Better Amazon S3 Storage Method


KT Walrus

Recommended Posts

This week, I wrote a plugin for the FileSystem Storage Method that uses an Amazon S3 bucket as a "backing store" and treats the local filesystem storage as a file cache. That is, the FileSystem Storage Method saves new files to both the local filesystem and to S3. When the contents are needed, the plugin tries to retrieve the local filesystem copy. Failing that, it tries to retrieve from S3 and saves the content to the local filesystem (for the next time the file is needed). I intend to write a system task to limit the size of the local filesystem and purge the oldest files when the limit is reached.

I used the Amazon PHP SDK (https://github.com/aws/aws-sdk-php) and the tremendous Stream Wrappers feature (http://docs.aws.amazon.com/aws-sdk-php/v2/guide/feature-s3-stream-wrapper.html). 

Quote

The Amazon S3 stream wrapper allows you to store and retrieve data from Amazon S3 using built-in PHP functions like file_get_contents, fopen, copy, rename, unlink, mkdir, rmdir, etc.

You need to register the Amazon S3 stream wrapper in order to use it:


// Register the stream wrapper from an S3Client object
$client->registerStreamWrapper();

This allows you to access buckets and objects stored in Amazon S3 using the s3:// protocol. The "s3" stream wrapper accepts strings that contain a bucket name followed by a forward slash and an optional object key or prefix: s3://<bucket>[/<key-or-prefix>].

 
So, implementing this S3 backing store was really quite trivial to add to the existing FileSystem Storage Method.

I believe this is a much better Storage Method than either the current FileSystem or Amazon Storage Methods since:

  1. All files are "backed up" to reliable S3 bucket storage.
  2. The local filesystem has a quota on it so that if you run out of local storage on your server, the oldest files on the local filesystem can be purged and then S3 can be used when the file is needed to restore the file back to the local filesystem.
  3. Amazon doesn't charge for upload bandwidth, but has pretty high charges for download bandwidth. Because this plugin uses the local filesystem as a cache, your Amazon bandwidth bill should be greatly reduced.
  4. The Amazon PHP SDK allows for making requests asynchronously so multiple uploads (or upload chunks) or downloads can be done simultaneously without eating up too much PHP memory. So, the interactions with S3 can be performed much more quickly. I didn't incorporate this yet in my plugin, but IPS4's implementation could take advantage of async calls to S3, if maximum performance is desired.
  5. The uploading of a new file to the site (from the user's perspective) could be made to be much quicker (especially for large files). I intend to modify my plugin to simply store the file locally (which is very fast) and store a record in the local database that the file needs to be uploaded to S3 from the local file on disk as soon as possible. A system task would then check for any files that need to be uploaded to S3 and perform that task (in the cron job). 
  6. From the user's point of view, all files are uploaded/downloaded from the site's domain (giving the possibility of minimizing the number of HTTP requests made to load a page with lots of attachments/profile photos by using HTTP/2). This could make our sites even faster to load.

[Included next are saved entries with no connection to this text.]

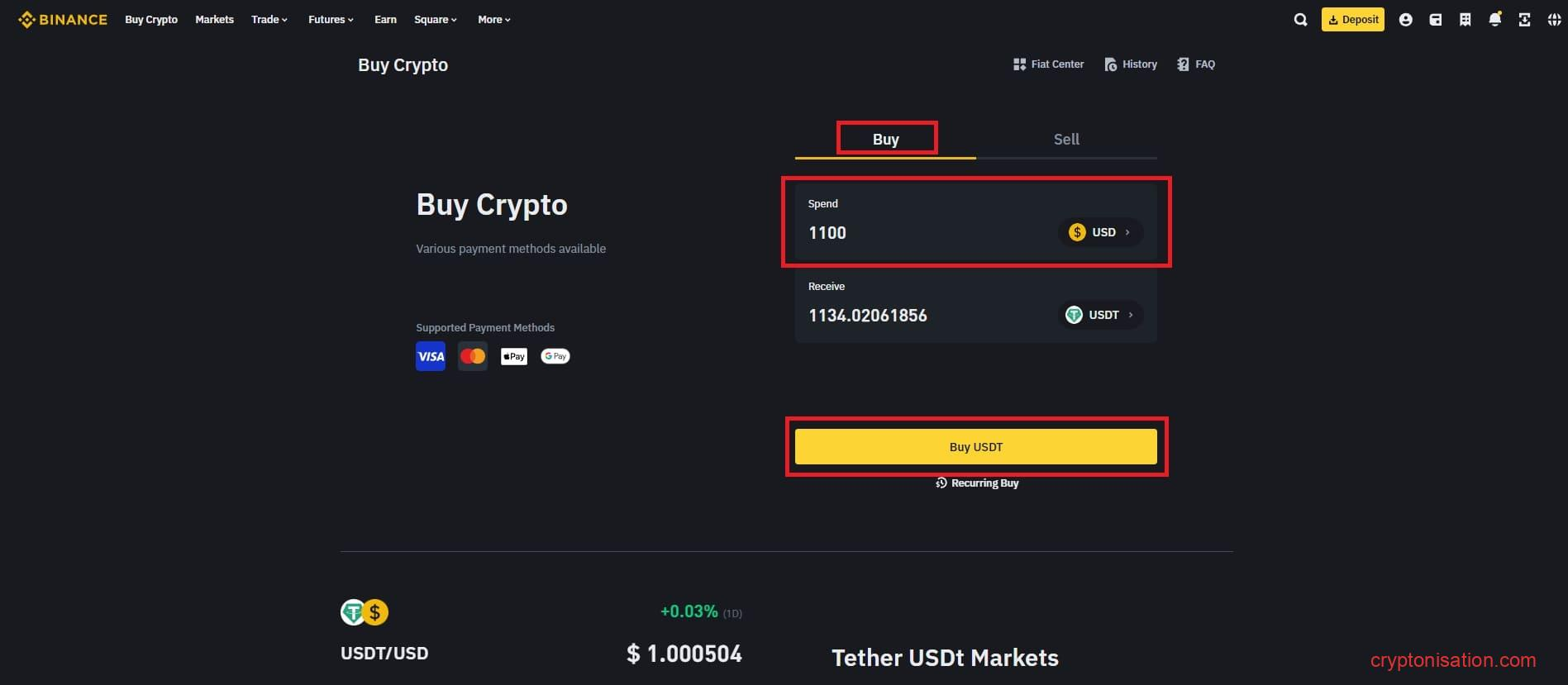Open the rewards hub icon near notifications

tap(1466, 19)
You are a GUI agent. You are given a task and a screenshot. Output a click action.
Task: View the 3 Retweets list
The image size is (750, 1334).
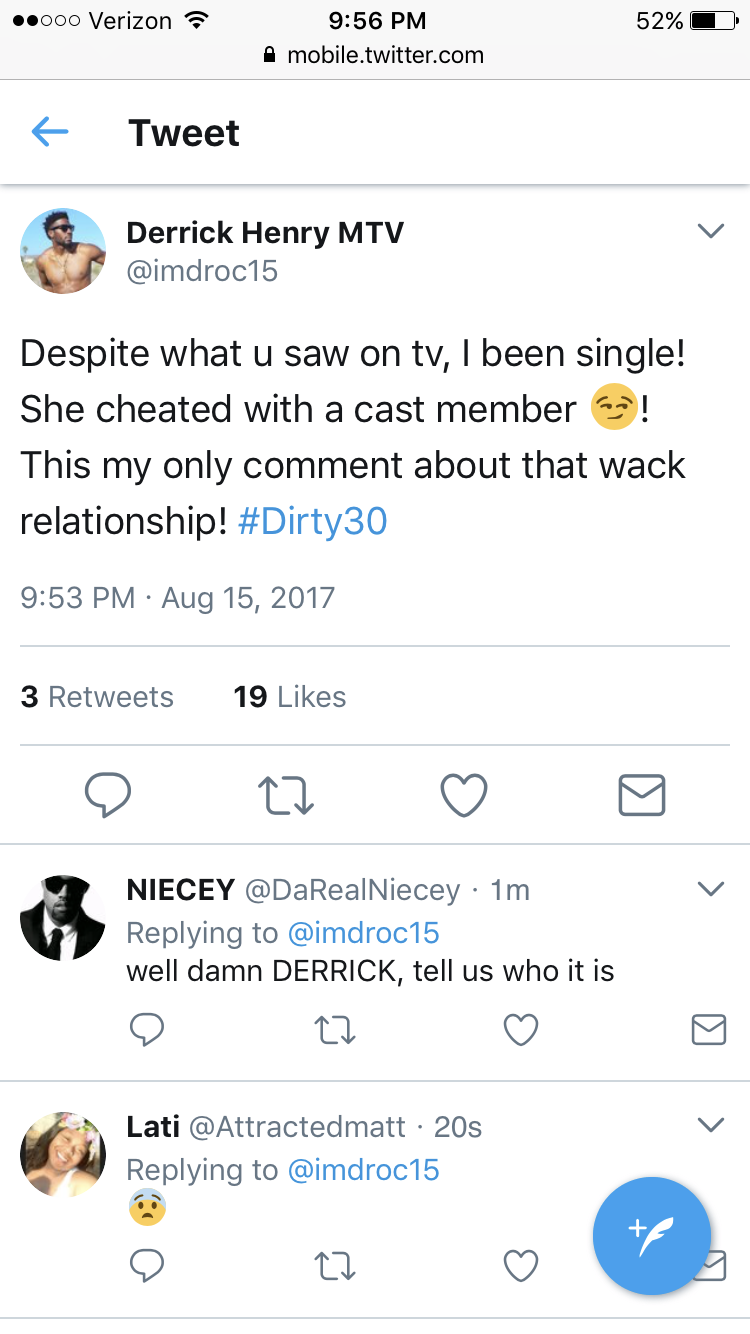97,696
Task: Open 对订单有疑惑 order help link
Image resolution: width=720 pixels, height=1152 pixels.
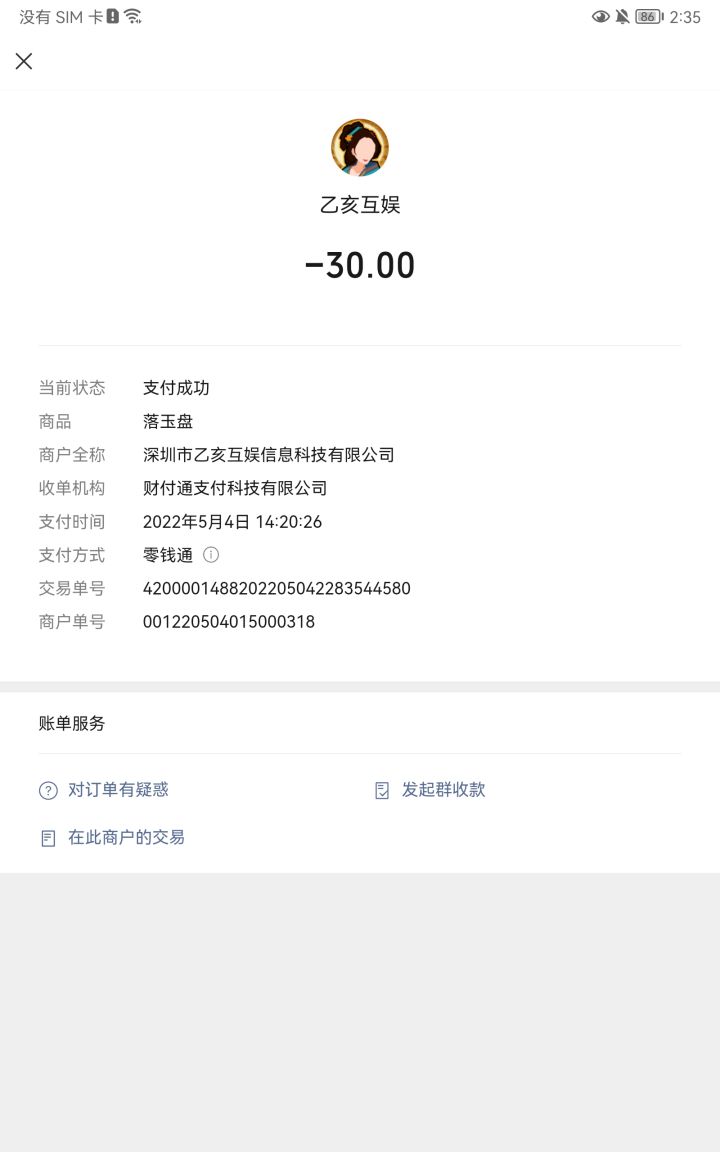Action: pyautogui.click(x=118, y=790)
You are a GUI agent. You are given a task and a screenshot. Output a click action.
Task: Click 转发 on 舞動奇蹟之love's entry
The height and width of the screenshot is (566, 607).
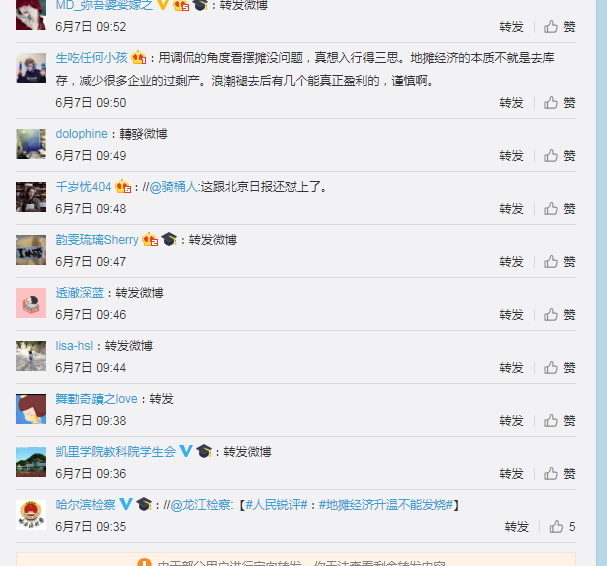pos(511,421)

Anyway, I'm sure IPS4 Devs could implement an even better Storage Method using the Amazon SDK and the existing FileSystem Storage Method. I hope you would consider this for 4.2.0 (or 4.2.1) so I don't have the burden of maintaining my plugin just for my site.

BTW, I plan on adding OpenStack as an option to my backing store plugin. I'm using the PHP OpenStack SDK (https://github.com/php-opencloud/openstack) to access OVH Cloud Object Storage. OVH uses OpenStack with Identity v2 authentication (which took me a while to figure out), but it is now working for me. OVH has much lower prices than Amazon for Object Storage so I can lower my storage costs even further. See OVH Object Storage pricing on this page: https://www.ovh.com/us/public-cloud/storage/object-storage/, if you are interested in adding support to IPS4 for this option.

Link to comment
Share on other sites

One more thing... Since it took me a while to figure out how to authenticate with OVH's OpenStack service, I went ahead and requested that the PHP OpenStack SDK should document how to do this. OVH runs the deprecated Identity v2 while Rackspace runs the current Identity v3 (Rackspace is the creator of the PHP OpenStack SDK, as far as I know).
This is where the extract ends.